What is time-aware modeling?¶
Contact your DataRobot representative for information on enabling time series modeling.
DataRobot offers two mechanisms for time-aware modeling—time series and OTV—both of which are implemented using date/time partitioning:
Use the following types of time series modeling when you want to:
- Time series: Forecast multiple future values of the target—"What will sales be like next week, Monday through Friday?"
- Multiseries: Model datasets that contain multiple time series based on a common set of input features.
- Segmented: Group your series into segments to improve demand forecasting—"What will sales of avocados look like in the northeast in January?"
- "Nowcast": Have an unknown current value of a time series—"What is this month's inflation rate based on recent history?"
Use out-of-time validation (OTV) when your data is time-relevant but you are not forecasting (instead, you are predicting the target value on each individual row). "How do I interpret this housing data?" This type of time-aware modeling is described in the OTV specialized workflow section.
See below for more specific information on reasons to use time-aware modeling and how to put it in context with supervised learning. Follow the suggested reading path to help locate the documentation appropriate to your understanding and requirements.
Why use it?¶
People frequently use time-aware models to predict future events while training those models on past data. A major difference between time-aware and conventional modeling is in how validation data—used to judge performance—is selected. For conventional modeling it is common practice to select rows from the dataset for validation, without regard to their time period.
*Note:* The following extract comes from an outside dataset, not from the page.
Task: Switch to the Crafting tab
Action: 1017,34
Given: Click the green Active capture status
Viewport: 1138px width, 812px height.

This practice is modified for time-aware modeling, to prevent validation scores that are overly optimistic and misleading (and potentially lead to damaging conclusions and actions). Time-aware modeling does not assume that the relationship between predictors and the target is constant over time.
A simple example: Let’s say you want to forecast housing prices. You have a variety of data about each house in your dataset and plan to use that data to predict the sales price. You will build a model using some of the data and make predictions using other parts of the data. The problem is, randomly selecting sale prices from your dataset suggests you are randomly selecting across time as well. In other words, the resulting model doesn't predict the future from the past. Using time-aware modeling, you can train and test models using time-based folds, which assures that your models are always validated on future house price data (the purpose of your forecast). It isn’t necessary to use the most recent data to make predictions—only to use data that is more recent than the data used for model training—to ensure that model predictions about the future hold up.
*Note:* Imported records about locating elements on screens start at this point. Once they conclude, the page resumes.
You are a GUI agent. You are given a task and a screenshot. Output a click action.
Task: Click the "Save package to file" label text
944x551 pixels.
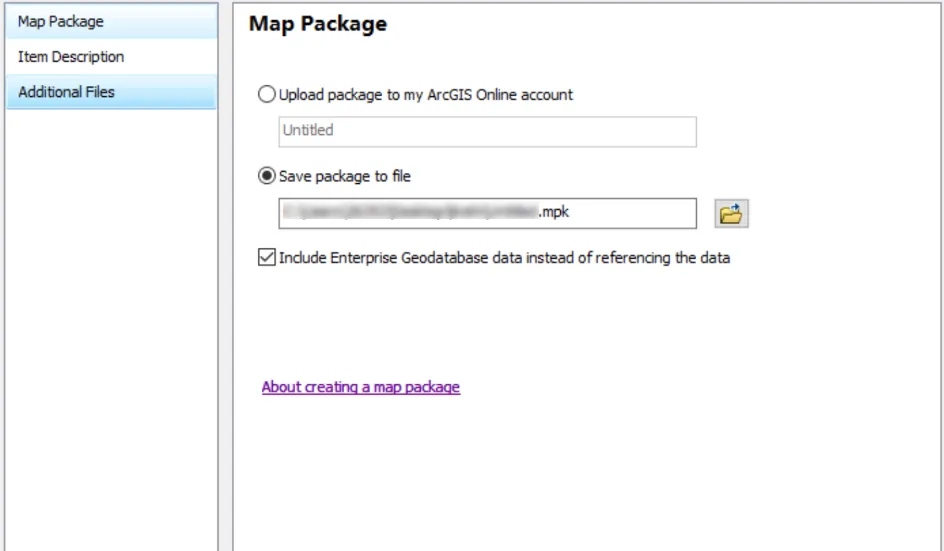[x=345, y=176]
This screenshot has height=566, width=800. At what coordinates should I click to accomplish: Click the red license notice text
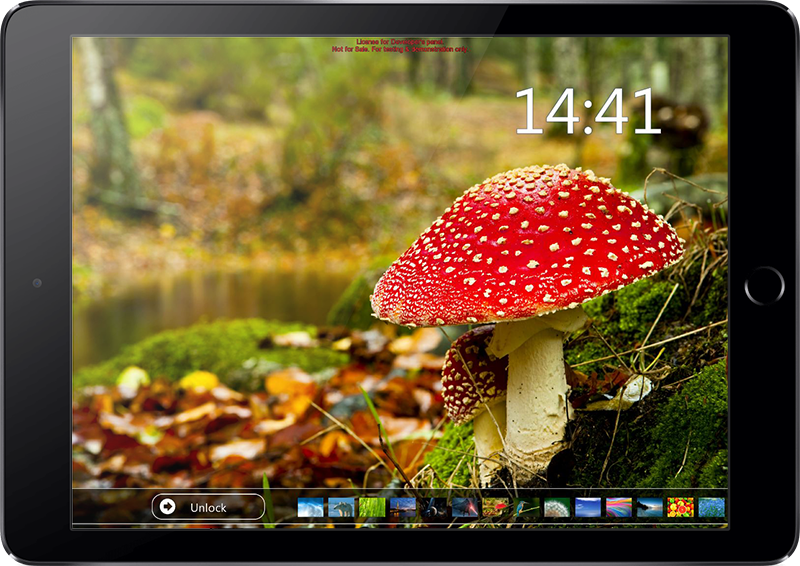[399, 45]
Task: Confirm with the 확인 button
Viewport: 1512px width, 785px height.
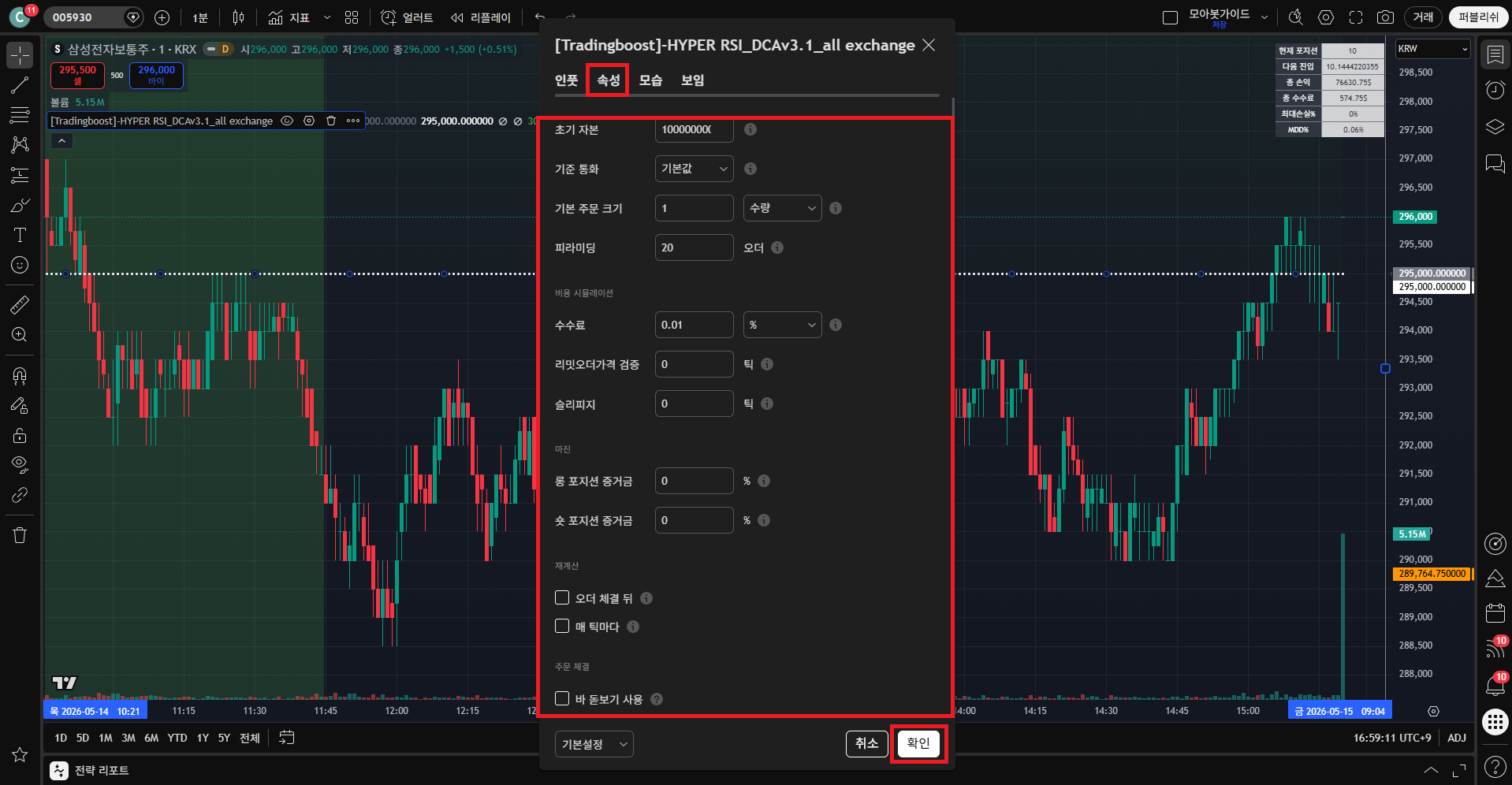Action: (918, 743)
With time-aware modeling, you think of data in terms of time. When determining how much data you need to build an accurate model, the answer, for example, is in days or months or most recent x number of rows. “How long of a data history will I need and how much will my model improve with more time?” DataRobot partitions the data so that it can evaluate models with an awareness of the data’s time component, providing:
- Improved performance through better model selection
- More accurate validation scores
- Improved support for date variables as predictors
Time series overview¶
When working with time series data, ask yourself: How long do I want to look into the past and how far into the future do I want to predict? Once you determine those answers, you can configure DataRobot so that your time-sensitive data uses advanced DataRobot modeling techniques to create forecasts from your data. (See also the section on why to use time series modeling.
DataRobot automatically creates and selects time series features in the modeling data. You can constrain the features (for example, minimum and maximum lags, etc.) by configuring the time series framework on the Start screen. Based on your settings and the analysis of the raw dataset, DataRobot derives new features and creates a modeling dataset. Because time shifts, lags, and features have already been applied, DataRobot can use general machine learning algorithms to build models with the new modeling dataset.
Supervised learning models¶
In conventional supervised learning, you work with raw training data—with labels or features. DataRobot trains models to predict a specified target based on those features. DataRobot creates a model, tunes it, and then tests it on unseen (out-of-sample) data. That test results in a validation score which can be considered a measure of confidence in how ready the model is for deployment. Once deployed, you can score new data with the model. Feed the new data into DataRobot, where the application extracts features from the data and feeds them into the model. The model then makes predictions on those features to provide information about the target.
When DataRobot trains a model, it makes some decisions based on the training data. By making assumptions about the function or the data, for example, DataRobot can estimate parameter values based on those assumptions. Different modeling approaches make different assumptions. DataRobot's large repository of available models exercises many different functions (aspects), allowing you to pick the model type that best suit the data.
Supervised learning in time-aware mode¶
Supervised learning assumes that training examples are independent and identically distributed (IID). That kind of modeling makes predictions based on each row of the dataset, without taking the neighboring rows into account. The assumption is that training samples are independent of each other. Another problematic assumption with the supervised learning is that the data you train on and your future will have the same distribution.
With time-dependent data, the traditional machine-learning assumptions don't work. Consider Google search trends for the term "DataRobot" in the period of July through November, 2017. The search interest is fairly uniform:
If you check the same search trend across the life of DataRobot, you can notice that the time series behaves very differently toward the more recent dates. If you trained a model on the earlier data, say 2013-2016, the model will be ineffective since the data does not follow the same distribution.